WHAT TO DO:
Retype the data starting at the line containing "1591x916 pixels." and ending at the line containing "Action: pyautogui.click(x=486, y=792)", leaving the pictures out of your answer.

DATASET:
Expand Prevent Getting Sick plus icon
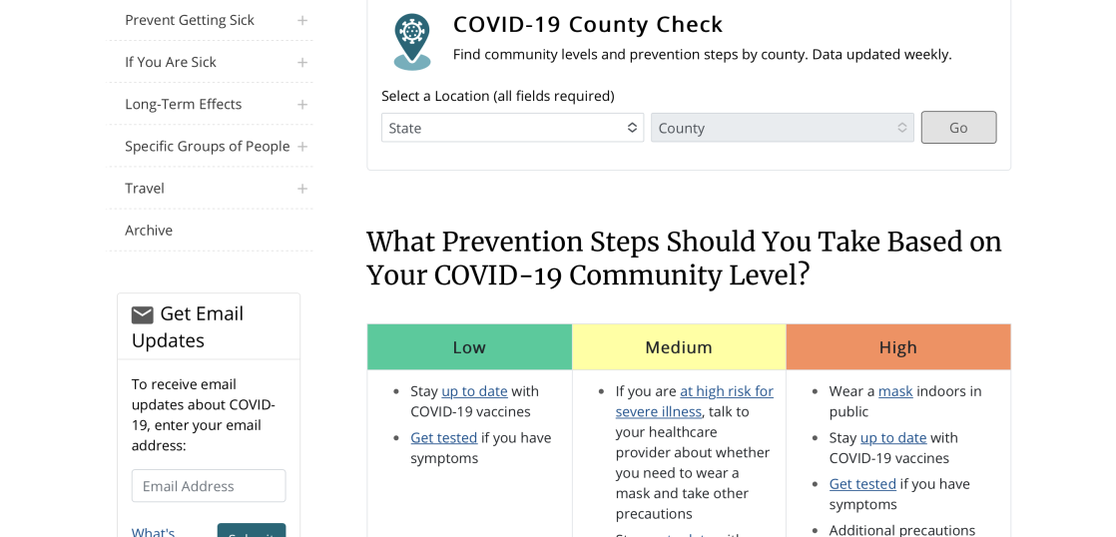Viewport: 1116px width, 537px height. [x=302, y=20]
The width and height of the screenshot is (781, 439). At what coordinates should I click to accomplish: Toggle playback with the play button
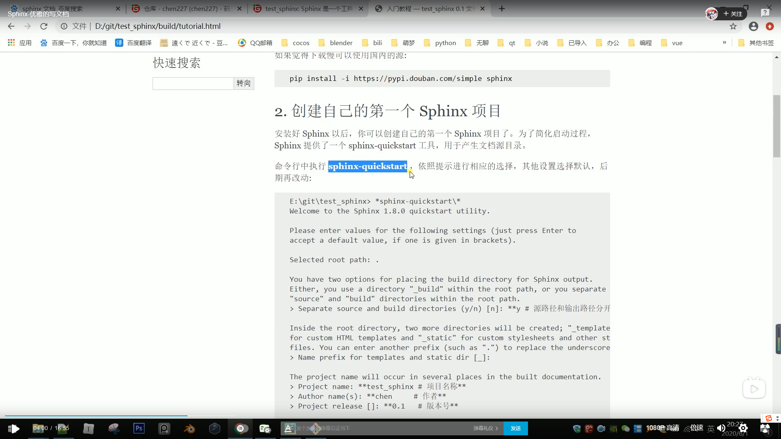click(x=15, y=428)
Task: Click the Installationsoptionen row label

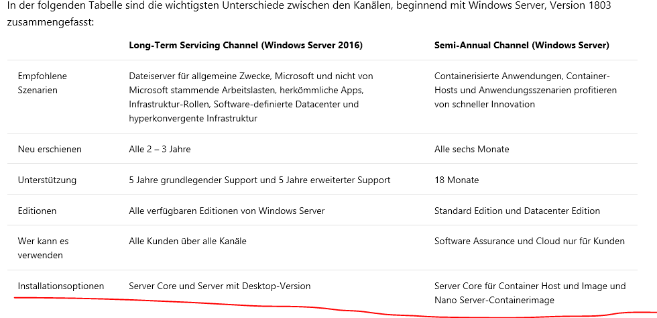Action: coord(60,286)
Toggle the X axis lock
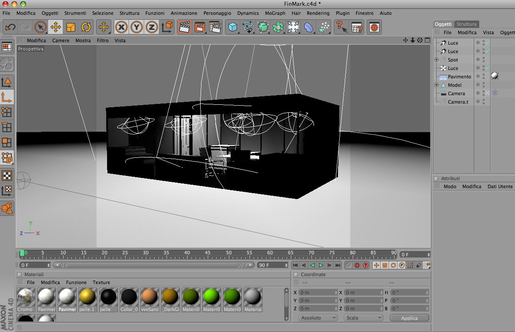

* * *

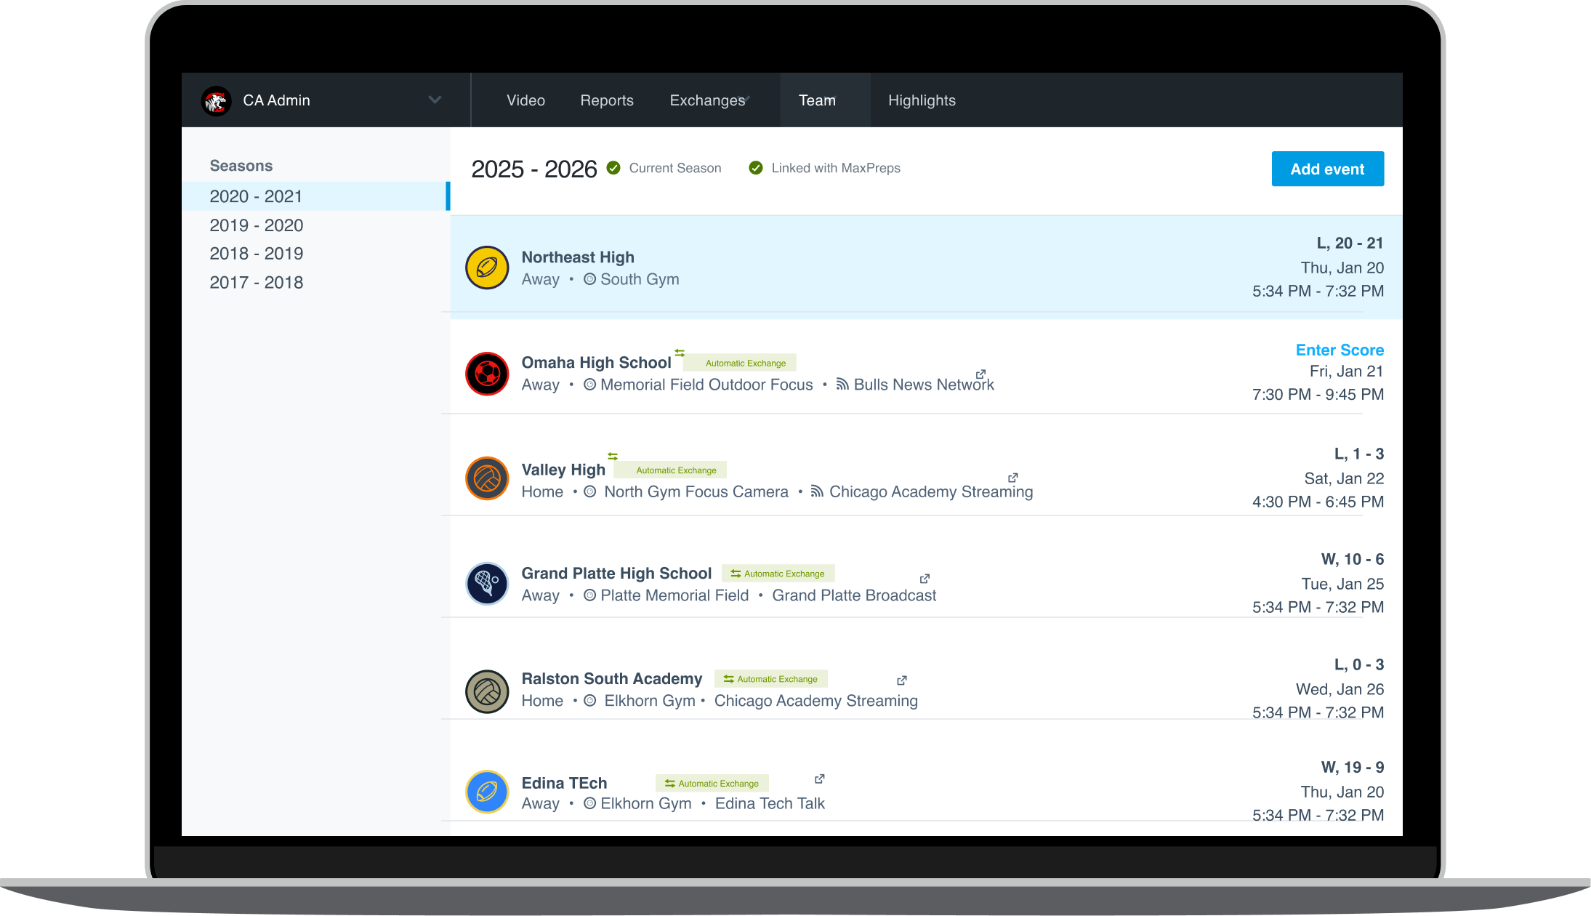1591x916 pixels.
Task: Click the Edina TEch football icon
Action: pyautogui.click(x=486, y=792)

SOLVED EXERCISE:
1591x916 pixels.
Task: Click the Edina TEch football icon
Action: pyautogui.click(x=486, y=792)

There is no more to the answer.